Die Ausstellung zur Wildkatze kann täglich von 9 bis 19 Uhr kostenfrei im Ausstellungsraum des Wildparks besucht werden. Foto: Lena Voß
Stand 2024 zählt Bund Sachsen 15 Wildkatzen im Stadtwald. Aber das ist leider kein Grund, sich zurückzulehnen, denn laut dem Bund für Naturschutz gilt die Europäische Wildkatze auf der Roten Liste der Arten in Sachsen als „vom Aussterben bedroht“. Die geringe Reproduktionsrate, die bei zwei bis vier Jungen pro jährlichem Wurf liegt, sowie die zahlreichen Gefahren, die im Straßenverkehr lauern, erschweren eine vollständige Regeneration und Ausbreitung der Population.

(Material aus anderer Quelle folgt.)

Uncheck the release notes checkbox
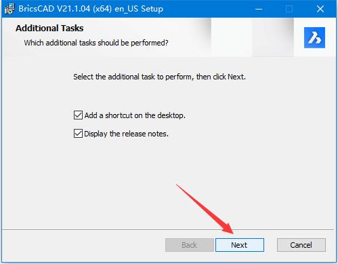Viewport: 338px width, 264px height. pyautogui.click(x=78, y=134)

Hinzu kommt die weitgehende Zerstörung ihres Habitats: Die Tiere sind vorwiegend in strukturreichen Misch- und Laubwäldern zu finden und stellen damit auch einen guten Indikator für störungsarme, waldreiche und wenig zerschnittene Gebiete dar. Sie sind somit nicht nur eine der „streng zu schützenden Tier- und Pflanzenarten“, sondern auch „von gemeinschaftlichem Interesse“, wie es in der Einteilung nach Flora-Fauna-Habitat-Richtlinien der EU heißt, so der Bund NRW. Die Europäische Wildkatze unterliegt besonderen Schutzmaßnahmen. Beispielsweise besteht ein Verbot, jegliche Fortpflanzungs- und Ruhestätten zu beschädigen, sowie ein Fang- und Tötungsverbot der Wildkatzen.
Ein für eine verwilderte Hauskatzen gehaltenes Tier (sie sehen sich zum Verwechseln ähnlich) vom Spaziergang im Auwald mitzunehmen, ist also keine gute Idee. Normalerweise sind die Raubtiere aber sehr scheu und nachtaktiv, weshalb es eher selten vorkommt, einem der Vierbeiner über den Weg zu laufen. In der Zwischenzeit können Interessierte aber auch einfach die Wildkatzenausstellung des Bund Sachsen im Leipziger Wildpark besuchen.